The better news is: since our standard deviations are adjusted for sample size, we can greatly increase the size of the comparison pool, because players with smaller samples are “punished” accordingly.  Thus, I dropped the 3-season requirement and the total minutes requirement entirely.  The only remaining filters are that the player missed at least 15 games for each season in which a differential is computed, and that the player averaged at least 15 minutes per game played in those seasons.  The new dataset now includes 1539 players.

Normally I don’t weight individual qualifying seasons when computing career differentials for qualifying players, because the weights are an evidentiary matter rather than an impact matter: when it comes to estimating a player’s impact, conceptually I think a player’s effect on team performance should be averaged across circumstances equally.  But this comparison isn’t about whose stats indicate the most skill, but whose stats make for the best evidence of positive contribution.  Thus, I’ve weighted each season (by the smaller of games missed or played) before making the relevant calculations.

So without further ado, here are Dennis Rodman’s statistical significance scores for the 4 versions of Win % differential, as well as where he ranks against the other players in our comparison pool:

Note: I’ve posted a complete table of z scores and p values for all 1539 players on the site.  Note also that due to the weighting, some of the individual differential stats will be slightly different from their previous values.

You should be careful to understand the difference between this table of p-values and ranks vs. similar ones from earlier sections.  In those tables, the p-value was determined by Rodman’s relative position in the pool, so the p-value and rank basically represented the same thing.  In this case, the p-value is based on the expected error in the results.  Specifically, they are the answer to the question “If Dennis Rodman actually had zero impact, how likely would it be for him to have posted these differentials over a sample of this size?”  The “rank” is then where his answer ranks among the answers to the same question for the other 1538 players.  Depending on your favorite flavor of win differential, Rodman ranks anywhere from 1st to 8th.  His average rank among those is 3.5, which is 2nd only to Shaquille O’Neal (whose differentials are smaller but whose sample is much larger).

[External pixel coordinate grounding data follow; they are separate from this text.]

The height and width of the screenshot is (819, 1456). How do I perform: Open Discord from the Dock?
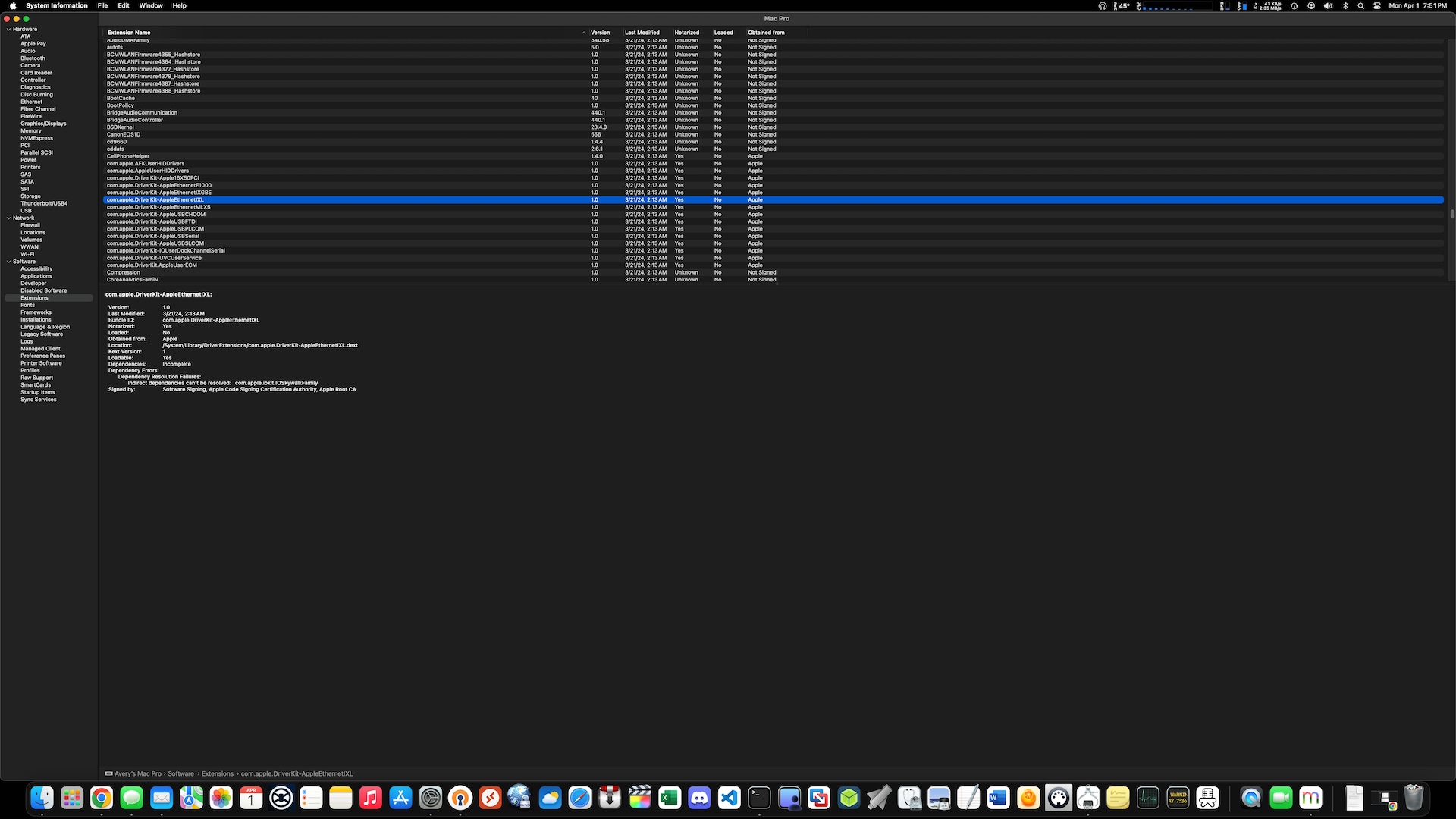tap(699, 798)
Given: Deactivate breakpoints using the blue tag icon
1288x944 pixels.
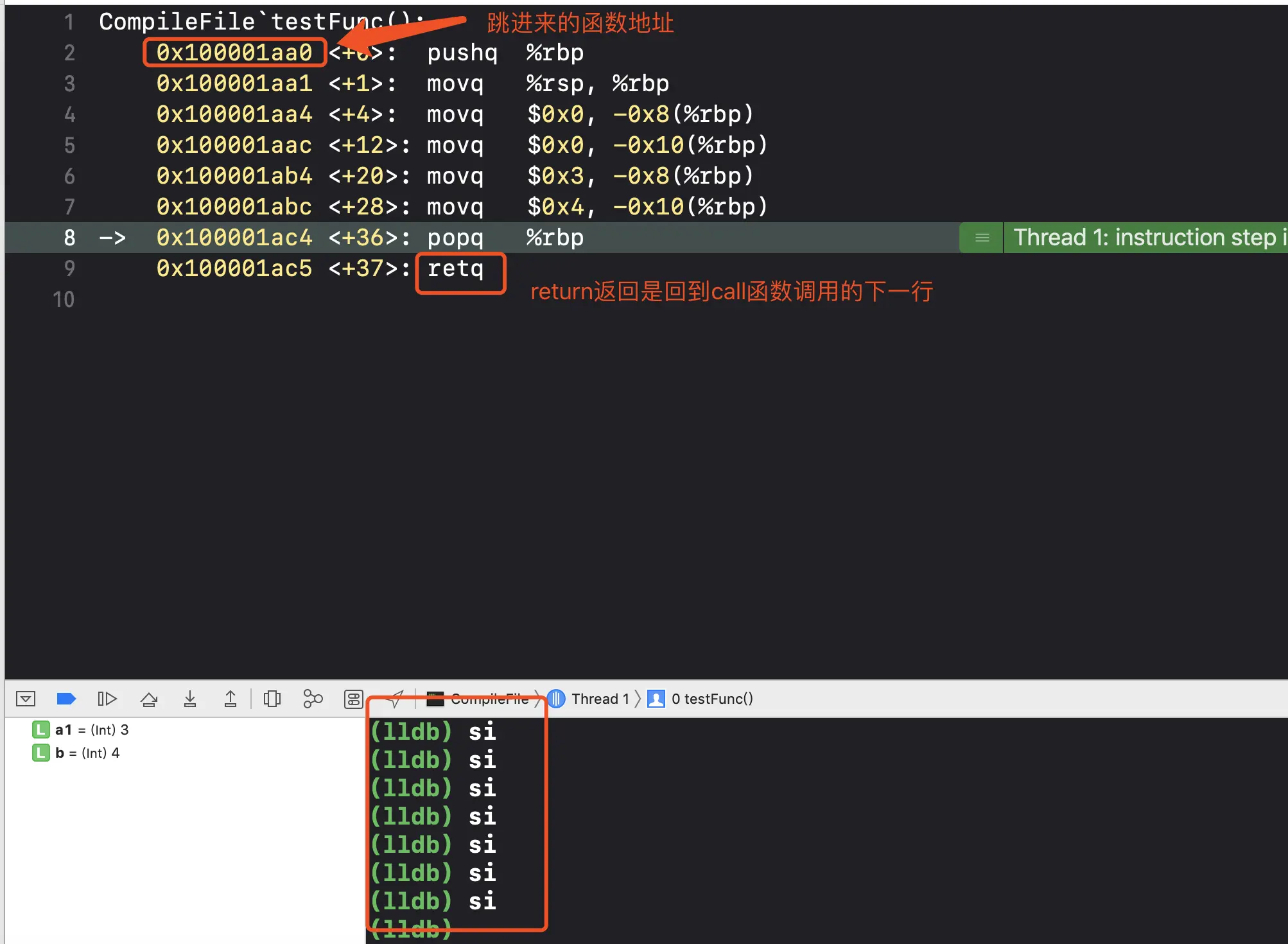Looking at the screenshot, I should pos(66,699).
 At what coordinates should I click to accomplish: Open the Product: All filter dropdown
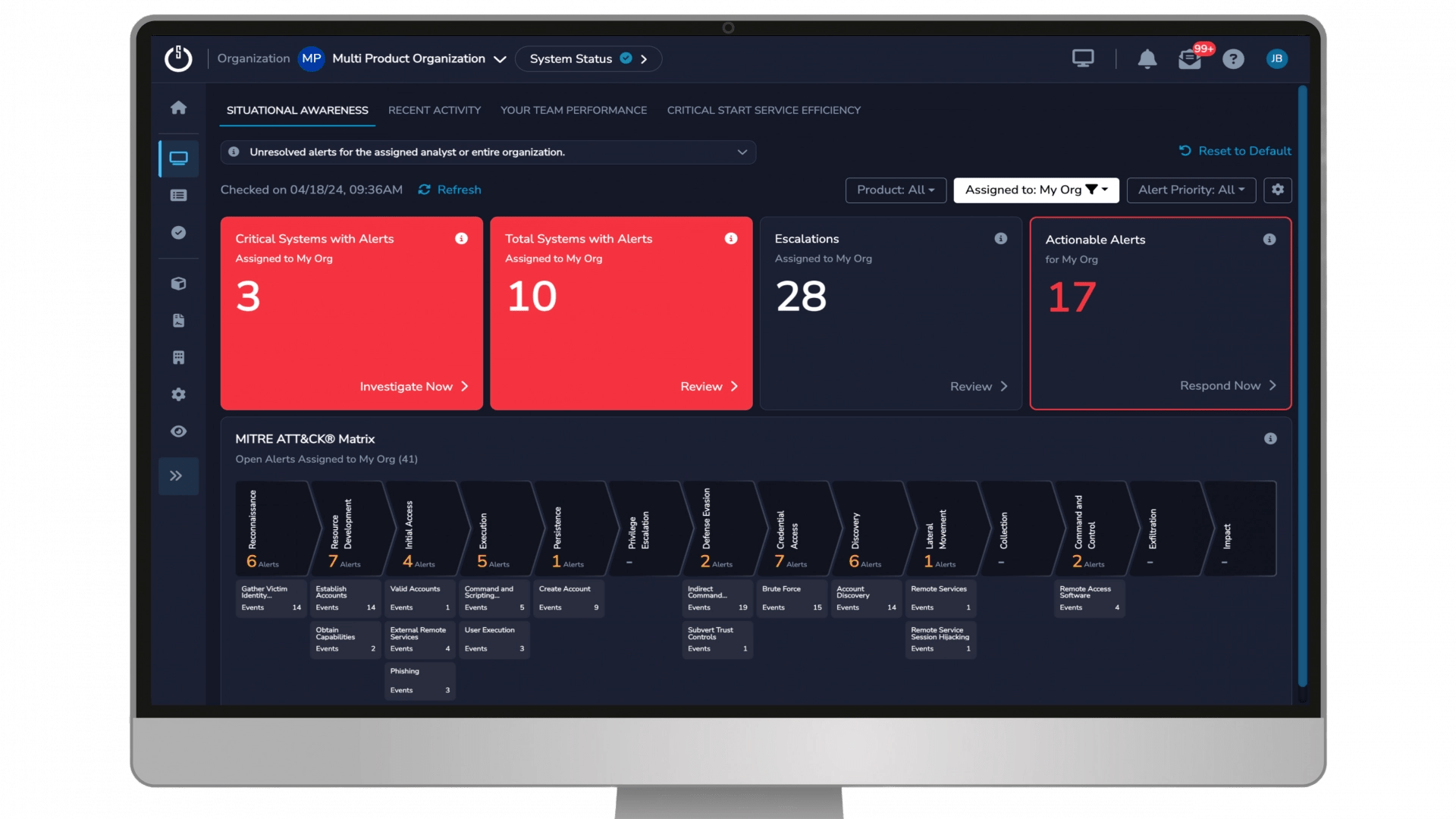coord(895,190)
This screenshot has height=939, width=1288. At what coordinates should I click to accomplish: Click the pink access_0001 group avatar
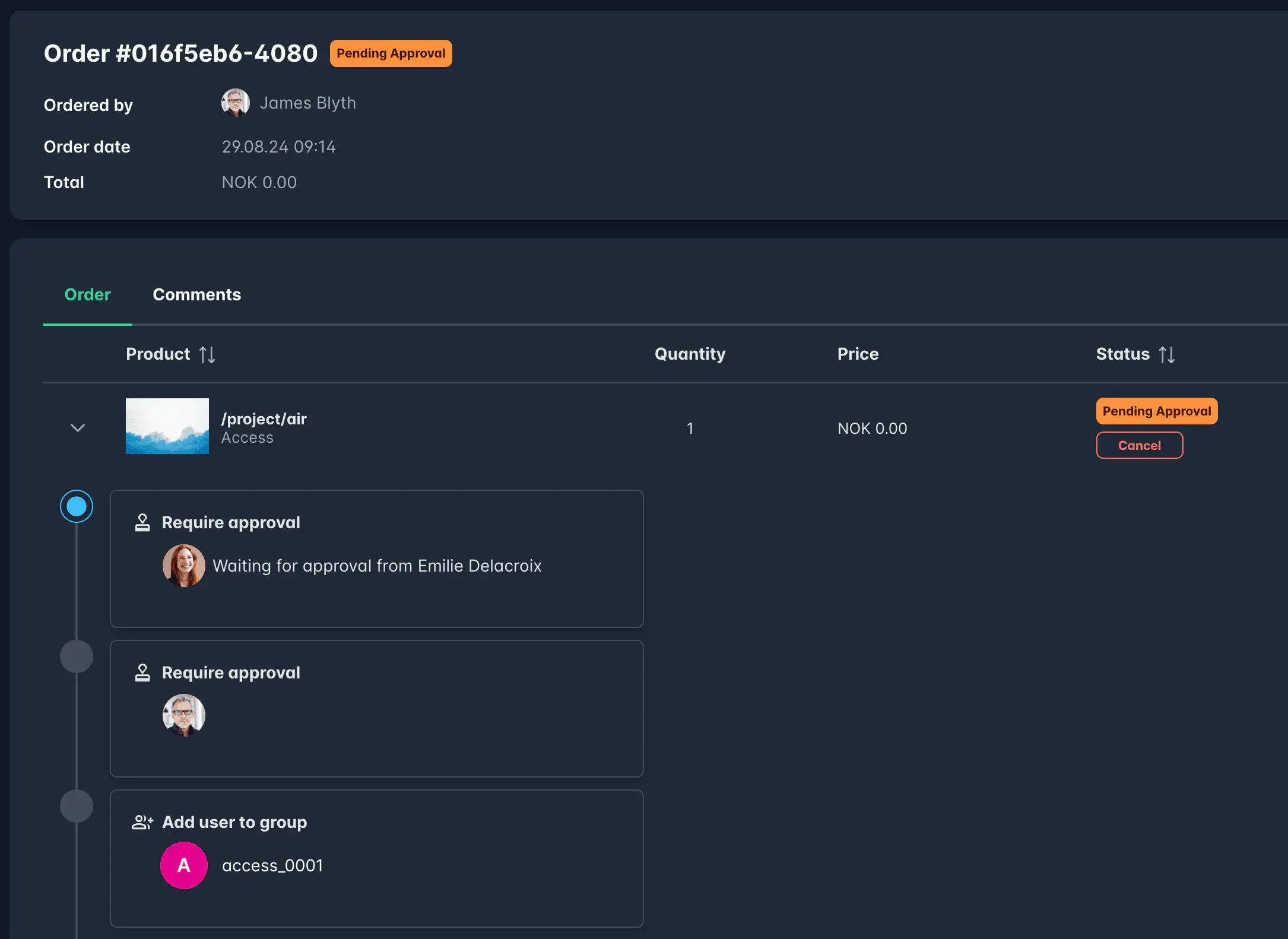pyautogui.click(x=183, y=865)
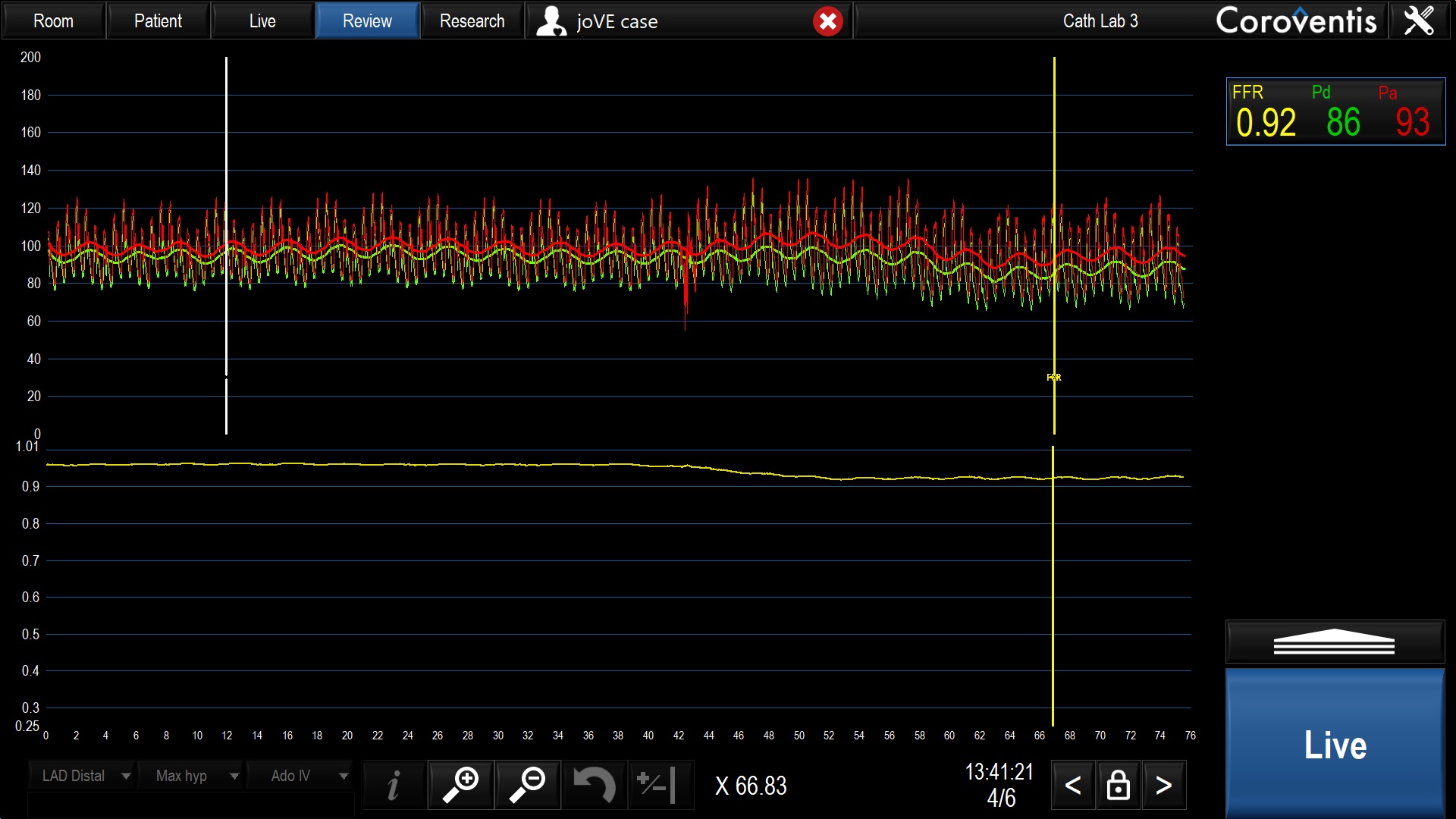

Of course, my preference is for the combined/adjusted stat.  So here is my final histogram:

Note: N=1539.

Now, to be completely clear, as I addressed in Part 3(a) and 2(b), so that I don’t get flamed (or stabbed, poisoned, shot, beaten, shot again, mutilated, drowned, and burned—metaphorically): Yes, actually I AM saying that, when it comes to empirical evidence based on win differentials, Rodman IS superior to Michael Jordan.  This doesn’t mean he was the better player: for that, we can speculate, watch the tape, or analyze other sources of statistical evidence all day long.  But for this source of information, in the final reckoning, win differentials provide more evidence of Dennis Rodman’s value than they do of Michael Jordan’s.

The best news is: That’s it.  This is game, set, and match.  If the 5 championships, the ridiculous rebounding stats, the deconstructed margin of victory, etc., aren’t enough to convince you, this should be:  Looking at Win% and MOV differentials over the past 25 years, when we examine which players have the strongest, most reliable evidence that they were substantial contributors to their teams’ ability to win more basketball games, Dennis Rodman is among the tiny handful of players at the very very top.